--- Vorliegender Text ---
↓

Report SteilabfahrtenWarum lockt uns die Tiefe beim Freeride?

Dimitri Lehner

 · 07.06.2023

Biken, wo andere klettern: Danny MacAskill befährt die Felsen Dubh Slabs in Schottland.
Foto: Dave Mackison
Steil ist geil! Rausch der Tiefe. Risiko Steilabfahrt - es gibt Tausend Begriffe für diese Art Nervenkitzel. Aber Steilabfahrten beim Freeride erschrecken auch. Die Furcht nach vorne zu kippen, schnürt die Kehle zu, der Blick in die Tiefe lähmt. Wir müssen darüber sprechen. Am besten mit den erfahrensten Profis.

Was passiert bei einer Steilabfahrt?

Steilabfahrten faszinieren. “Jeder Sport, der mit Abfahrten zu tun hat, erzeugt diese Faszination”, sagt Freeride-Pionier Richie Schley. “Man will wissen, wer den steilsten Run hinbekommt. Ob beim Skifahren, Skateboarden, Wellenreiten oder eben Mountainbiken. Dafür musst du 100 Prozent entschlossen sein und auf einer feinen Linie tanzen.” Steilabfahrten schrecken besonders Mountainbike -Einsteiger.

↑

--- Bereitgestellte Einträge ---
↓

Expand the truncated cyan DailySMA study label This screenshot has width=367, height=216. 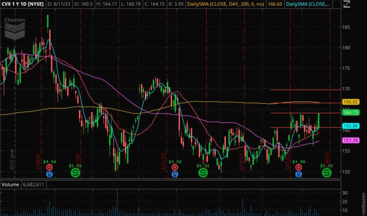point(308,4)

↑
↓

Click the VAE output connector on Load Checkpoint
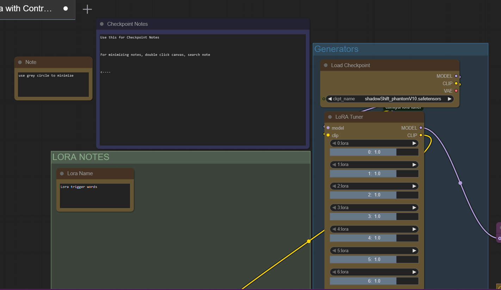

↑
↓

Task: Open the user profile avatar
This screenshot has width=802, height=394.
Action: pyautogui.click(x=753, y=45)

↑

Gib bitte den Absatz aus dem Text über Steilabfahrten, der mit „Steilabfahrten faszinieren“ beginnt, als knappe Stichpunktliste wieder. Die wichtigsten Fakten sollen erhalten bleiben.

- Steilabfahrten faszinieren laut Freeride-Pionier Richie Schley in jedem Sport, der mit Abfahrten zu tun hat.
- Man will wissen, wer den steilsten Run schafft, ob beim Skifahren, Skateboarden, Wellenreiten oder Mountainbiken.
- Dafür braucht man volle Entschlossenheit und muss auf einer feinen Linie tanzen.
- Besonders Mountainbike-Einsteiger schrecken Steilabfahrten ab.